Exercise prompt: Copy out every line from the records that includes "RUDE".

Stored data entries
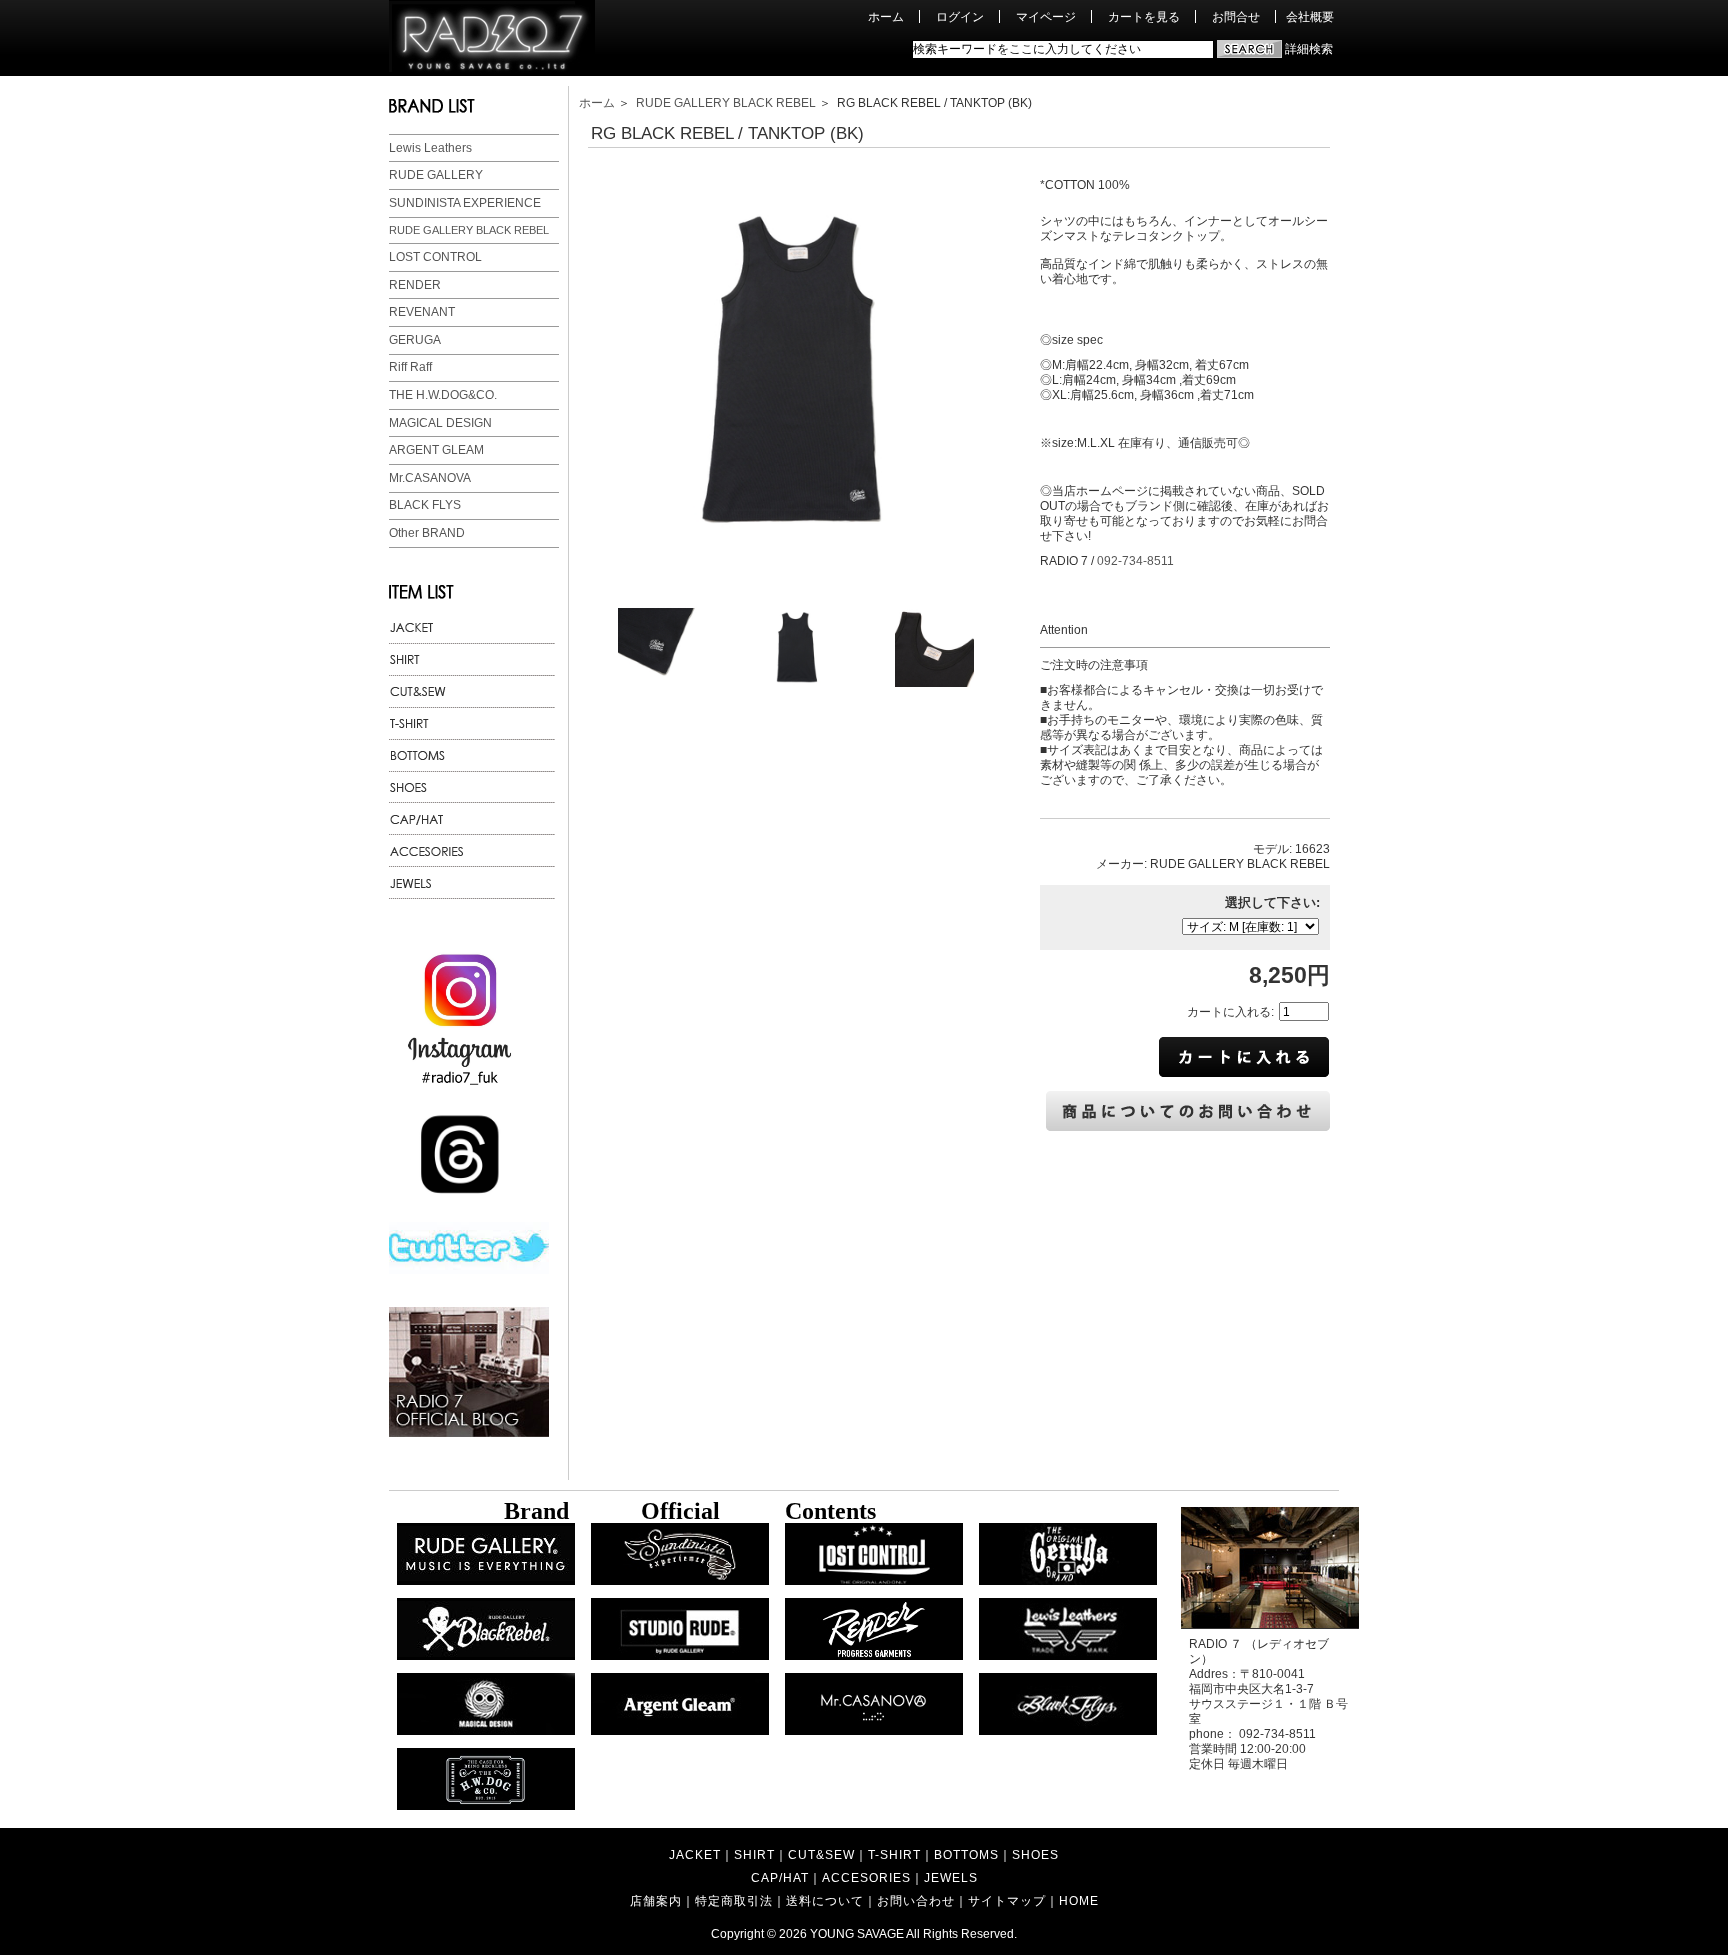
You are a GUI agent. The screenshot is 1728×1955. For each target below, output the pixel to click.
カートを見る (1144, 16)
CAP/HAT (780, 1877)
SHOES (1035, 1854)
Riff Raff (410, 367)
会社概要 (1310, 16)
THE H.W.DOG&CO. (443, 395)
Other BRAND (427, 533)
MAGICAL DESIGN (440, 423)
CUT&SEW (821, 1854)
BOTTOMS (966, 1854)
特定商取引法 (734, 1900)
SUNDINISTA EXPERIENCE (465, 203)
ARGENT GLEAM (436, 450)
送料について (825, 1900)
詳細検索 (1309, 48)
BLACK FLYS (425, 505)
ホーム (886, 16)
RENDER (415, 285)
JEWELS (951, 1877)
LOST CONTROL (435, 257)
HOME (1079, 1900)
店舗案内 (656, 1900)
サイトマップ (1007, 1900)
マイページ (1046, 16)
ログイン (960, 16)
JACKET (695, 1854)
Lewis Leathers (430, 148)
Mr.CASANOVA (430, 478)
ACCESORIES (866, 1877)
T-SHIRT (894, 1854)
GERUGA (415, 340)
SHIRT (754, 1854)
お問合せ (1236, 16)
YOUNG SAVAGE (857, 1933)
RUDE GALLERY (436, 175)
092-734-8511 (1135, 560)
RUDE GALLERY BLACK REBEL (469, 230)
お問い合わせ (916, 1900)
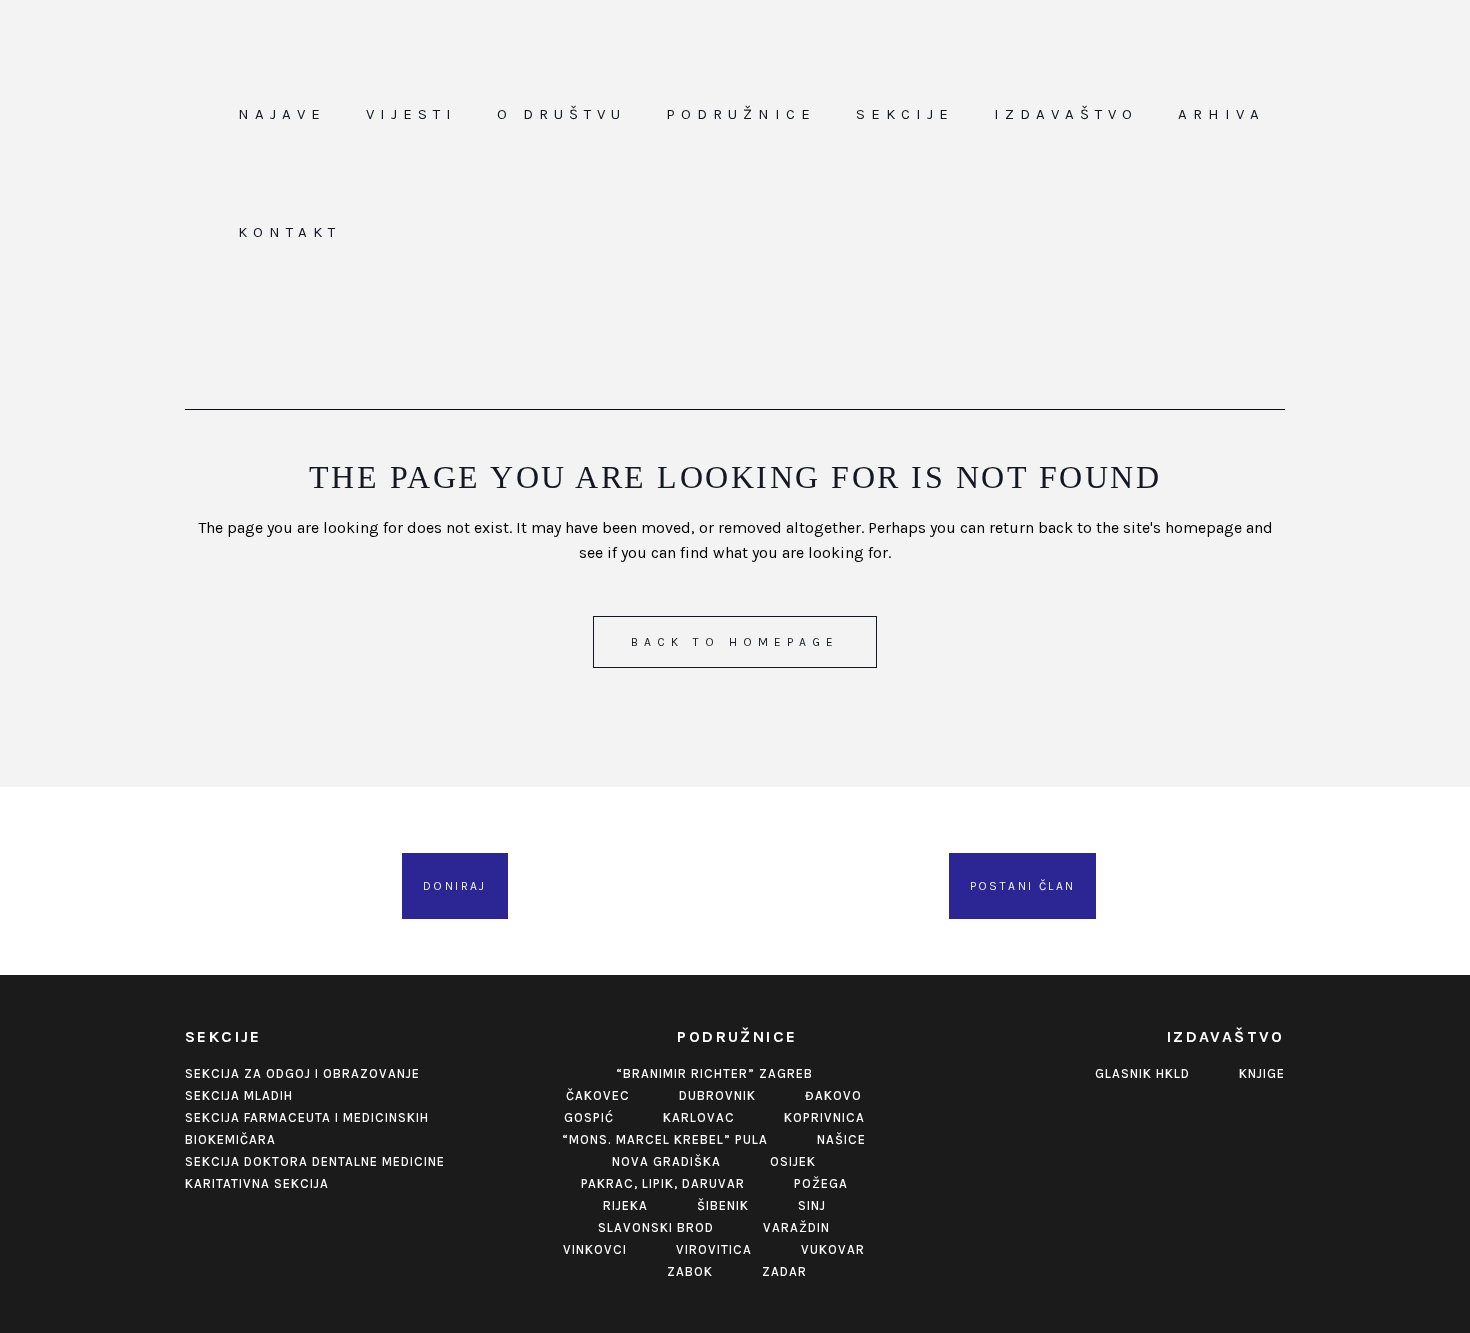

Output of the task:
RUDE GALLERY (436, 175)
RUDE GALLERY BLACK REBEL (469, 230)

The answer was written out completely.